Copy each line of the following data that contains "Task".

#### DATA TO EXAMINE

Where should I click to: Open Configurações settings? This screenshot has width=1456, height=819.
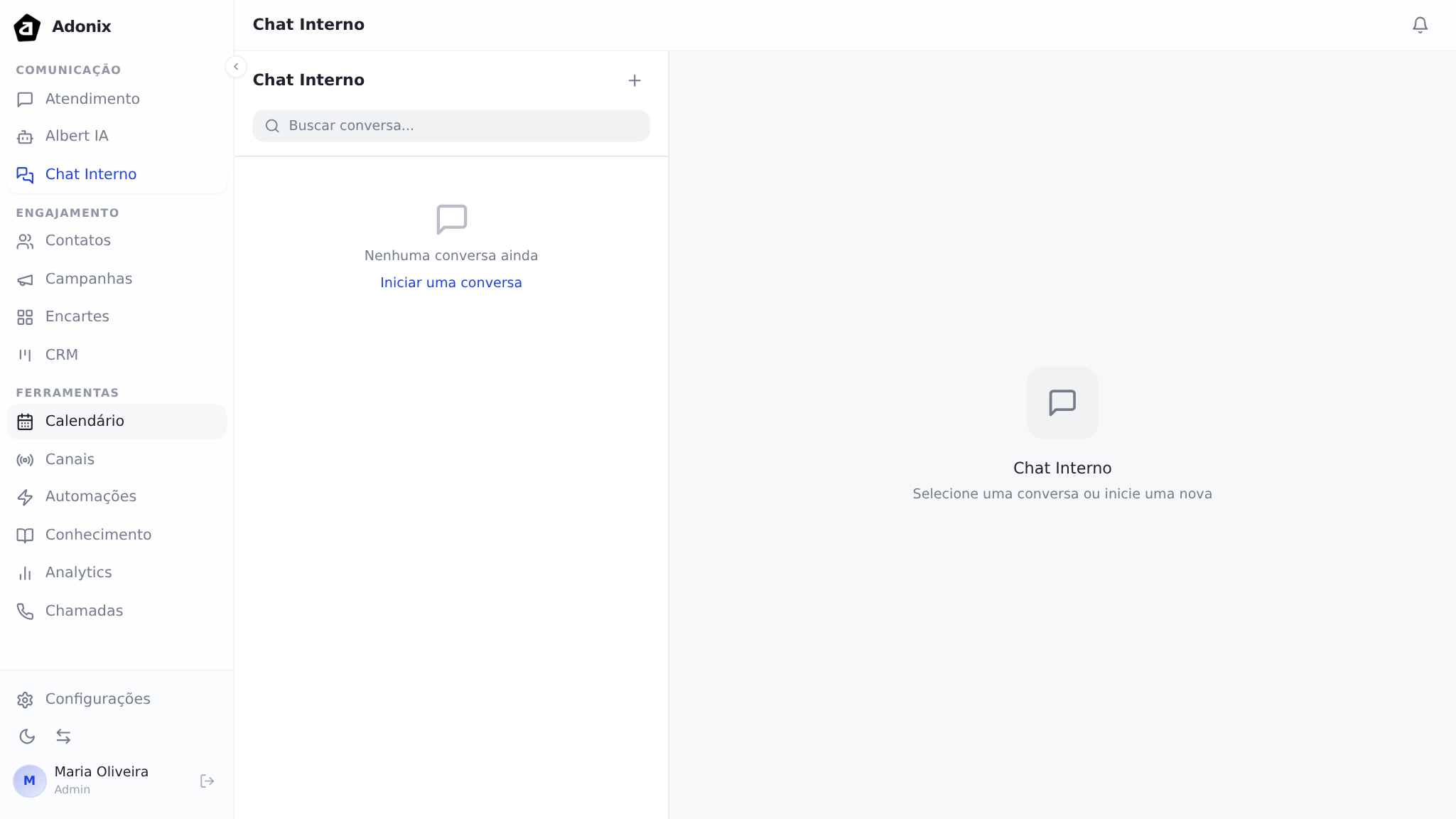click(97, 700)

########
#### DATA TO EXAMINE

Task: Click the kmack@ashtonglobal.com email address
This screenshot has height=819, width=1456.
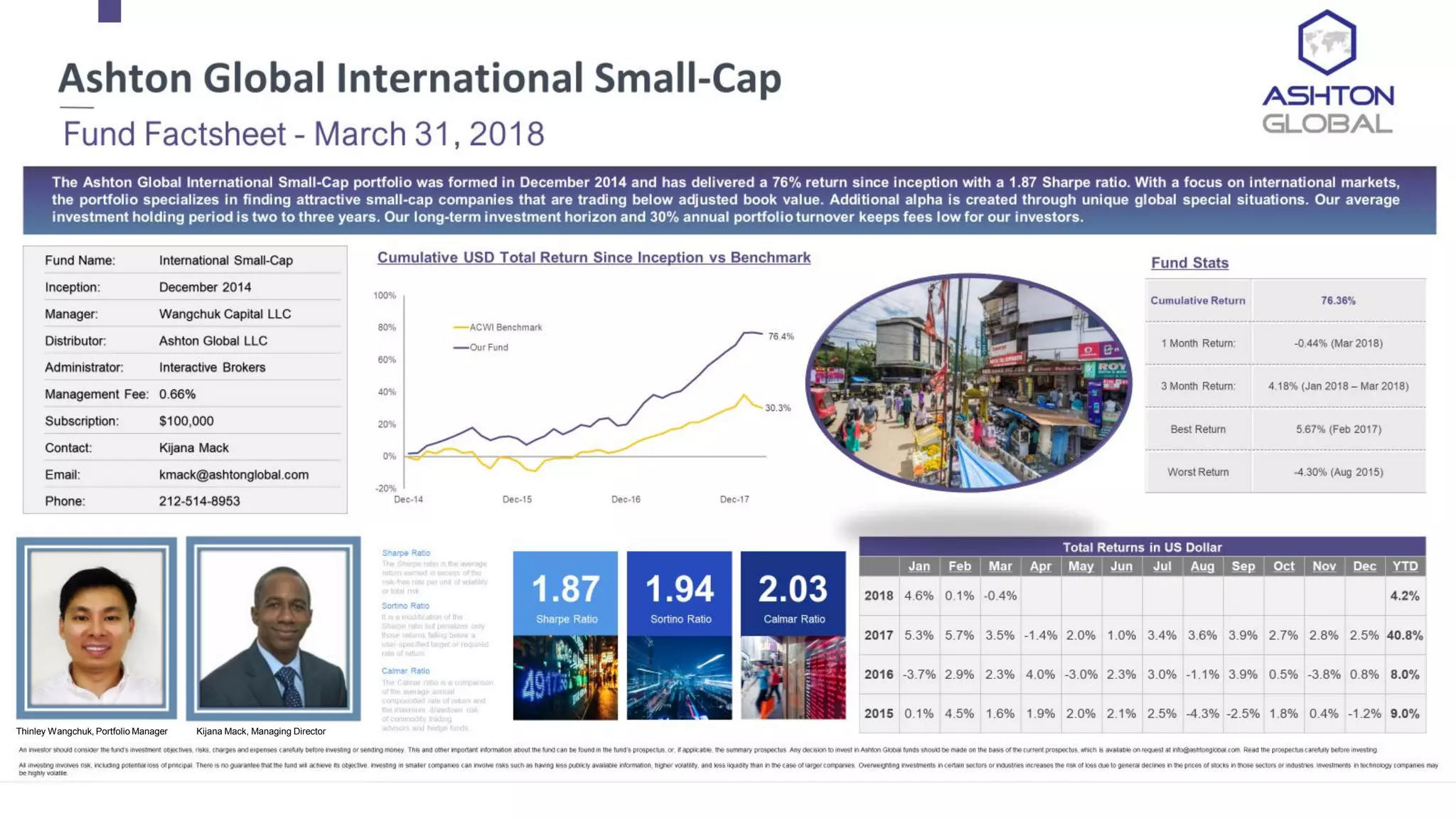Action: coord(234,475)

########
#### DATA TO EXAMINE

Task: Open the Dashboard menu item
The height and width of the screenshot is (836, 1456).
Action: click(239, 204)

########

> **RESULT BELOW**:
Task: Click the kmack@ashtonglobal.com email address
Task: Open the Dashboard menu item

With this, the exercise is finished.